The Diving Bell and the Butterfly

42-year old Jean-Dominique Bauby (Mathieu Amalric) lives a life of wealth and excess, flitting between his three young children, a successful career as editor of Elle magazine and the bevy of beauties ready to satisfy his every need. But one day, on a drive with his eldest son, Jean-Do suffers a stroke and becomes a victim of ‘Locked-In Syndrome’, an extremely rare condition leaving him fully conscious but completely paralysed, except for blinking his left eyelid.
Beginning with the blurry, distorted hospital room swimming into focus, much of the film is shot from Bauby’s perspective, including the harrowing experience of having his right eyelid sewn up, seen from the inside. Amalric’s narration is wonderful, encapsulating the frustration of a man used to extreme independence, who now cannot wash, communicate or even move without another’s assistance, and praise must also be given to the supporting cast of implausibly attractive therapists and assistants tasked with acting to a camera for a lot of the film, and Max Von Sydow as Bauby’s elderly, apartment-bound father.
A story of triumph over intense adversary that does well not to dwell on the depressing, director Julian Schnabel amazingly mines humourous streaks – the agony of an immovable fly on the nose – whilst also celebrating the wonders of perseverance, memory and imagination.
Choose film 8/10

La Vie en Rose

Marion Cotillard gives the role of her life in this biopic of French singer Edith Piaf, depicting her tragic existence from growing up in a brothel with her grandmother after her parents abandon her, through being discovered by Gerard Depardieu’s club owner singing on the streets, up until her death of liver cancer aged 47. Her meteoric rise to fame – she is widely regarded as France’s most popular singer – was filled with tragedy and setbacks, from going blind for several months at a young age to her partner dying in a plane crash when she demands him to fly out and see her.

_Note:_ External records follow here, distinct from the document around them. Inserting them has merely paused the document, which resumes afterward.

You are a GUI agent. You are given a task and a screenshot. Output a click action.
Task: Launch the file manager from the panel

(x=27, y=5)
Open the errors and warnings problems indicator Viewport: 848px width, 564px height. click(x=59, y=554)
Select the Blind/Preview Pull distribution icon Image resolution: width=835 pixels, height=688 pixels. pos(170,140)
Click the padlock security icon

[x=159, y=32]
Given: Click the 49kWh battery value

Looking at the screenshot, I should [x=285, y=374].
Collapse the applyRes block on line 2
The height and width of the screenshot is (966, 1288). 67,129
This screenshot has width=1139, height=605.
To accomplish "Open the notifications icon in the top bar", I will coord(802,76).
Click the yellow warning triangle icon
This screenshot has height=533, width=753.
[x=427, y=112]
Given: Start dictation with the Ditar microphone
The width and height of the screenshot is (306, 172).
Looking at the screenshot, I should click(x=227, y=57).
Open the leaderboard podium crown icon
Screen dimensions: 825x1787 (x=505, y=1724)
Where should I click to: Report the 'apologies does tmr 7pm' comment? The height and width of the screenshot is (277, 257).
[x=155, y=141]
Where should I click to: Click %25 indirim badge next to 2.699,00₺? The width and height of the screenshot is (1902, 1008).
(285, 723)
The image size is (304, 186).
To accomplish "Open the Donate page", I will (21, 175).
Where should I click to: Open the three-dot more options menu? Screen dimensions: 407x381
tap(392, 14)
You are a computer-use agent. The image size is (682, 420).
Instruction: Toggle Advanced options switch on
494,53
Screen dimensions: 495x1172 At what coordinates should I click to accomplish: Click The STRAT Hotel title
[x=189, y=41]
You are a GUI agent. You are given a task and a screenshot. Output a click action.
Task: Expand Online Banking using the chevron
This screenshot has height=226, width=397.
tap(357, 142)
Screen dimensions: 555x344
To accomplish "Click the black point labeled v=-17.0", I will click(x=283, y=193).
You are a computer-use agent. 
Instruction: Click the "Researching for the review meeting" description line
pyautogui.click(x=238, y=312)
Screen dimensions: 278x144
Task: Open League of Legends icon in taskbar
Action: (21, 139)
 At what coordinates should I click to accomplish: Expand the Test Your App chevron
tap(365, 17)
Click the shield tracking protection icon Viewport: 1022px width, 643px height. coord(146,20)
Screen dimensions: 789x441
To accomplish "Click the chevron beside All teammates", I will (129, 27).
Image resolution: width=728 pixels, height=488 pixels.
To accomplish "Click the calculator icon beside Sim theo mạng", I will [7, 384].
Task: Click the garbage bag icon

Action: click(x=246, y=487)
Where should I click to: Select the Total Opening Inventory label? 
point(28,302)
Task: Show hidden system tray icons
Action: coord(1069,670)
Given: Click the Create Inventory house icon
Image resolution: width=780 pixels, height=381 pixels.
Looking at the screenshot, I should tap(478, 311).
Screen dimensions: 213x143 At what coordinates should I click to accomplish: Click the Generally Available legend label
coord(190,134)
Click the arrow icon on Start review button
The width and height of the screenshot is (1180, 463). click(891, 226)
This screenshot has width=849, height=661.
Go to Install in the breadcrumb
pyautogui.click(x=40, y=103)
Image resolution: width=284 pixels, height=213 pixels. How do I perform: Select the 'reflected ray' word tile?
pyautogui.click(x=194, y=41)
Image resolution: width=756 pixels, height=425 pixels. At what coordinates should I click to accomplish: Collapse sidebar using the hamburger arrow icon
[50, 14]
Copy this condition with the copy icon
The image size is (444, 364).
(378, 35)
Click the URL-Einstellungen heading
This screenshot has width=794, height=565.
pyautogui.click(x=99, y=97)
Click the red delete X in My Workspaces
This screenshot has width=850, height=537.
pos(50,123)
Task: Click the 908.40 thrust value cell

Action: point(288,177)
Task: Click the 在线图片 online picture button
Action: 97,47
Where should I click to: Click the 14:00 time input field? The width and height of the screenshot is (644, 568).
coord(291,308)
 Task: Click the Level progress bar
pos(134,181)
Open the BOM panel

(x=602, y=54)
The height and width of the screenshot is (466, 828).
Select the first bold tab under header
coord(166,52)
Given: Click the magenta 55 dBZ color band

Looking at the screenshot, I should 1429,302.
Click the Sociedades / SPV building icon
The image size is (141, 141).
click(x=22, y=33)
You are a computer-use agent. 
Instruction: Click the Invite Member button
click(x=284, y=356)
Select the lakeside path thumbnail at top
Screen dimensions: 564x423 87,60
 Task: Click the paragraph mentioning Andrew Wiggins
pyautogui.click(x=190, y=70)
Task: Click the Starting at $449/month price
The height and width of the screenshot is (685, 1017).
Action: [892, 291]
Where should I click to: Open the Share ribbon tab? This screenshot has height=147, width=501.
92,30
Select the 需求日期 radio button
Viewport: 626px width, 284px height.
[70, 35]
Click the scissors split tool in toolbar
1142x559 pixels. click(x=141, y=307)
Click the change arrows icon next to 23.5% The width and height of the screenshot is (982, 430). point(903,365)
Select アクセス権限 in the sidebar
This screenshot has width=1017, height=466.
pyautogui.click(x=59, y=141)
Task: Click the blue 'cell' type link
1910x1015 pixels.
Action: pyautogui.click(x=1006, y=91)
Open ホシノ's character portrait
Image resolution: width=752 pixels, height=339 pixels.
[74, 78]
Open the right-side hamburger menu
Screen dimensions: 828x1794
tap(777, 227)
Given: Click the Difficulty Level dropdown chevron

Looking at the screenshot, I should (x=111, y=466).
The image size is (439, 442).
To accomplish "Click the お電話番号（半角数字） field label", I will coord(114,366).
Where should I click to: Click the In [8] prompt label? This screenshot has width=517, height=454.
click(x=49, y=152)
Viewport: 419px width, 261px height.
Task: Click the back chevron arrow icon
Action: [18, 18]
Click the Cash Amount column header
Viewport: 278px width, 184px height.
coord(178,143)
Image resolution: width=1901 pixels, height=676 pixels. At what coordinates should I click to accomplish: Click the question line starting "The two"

The plot is largely confusing, flitting backwards and forwards in time and with many people entering, exiting and re-entering her life, yet throughout the set design, costumes, make-up and performances are excellent, as of course is the music. Cotillard was rightly thrown onto the Hollywood A-list after this role, being snapped up by the likes of Chris Nolan, Michael Mann and Woody Allen, and the cinematography – particularly one extended shot around a multi-room set in her villa – is also spectacular. Some elements – Piaf’s child, for instance – seem hastily tacked on, but for the most part this is a riveting story about a first-rate musician.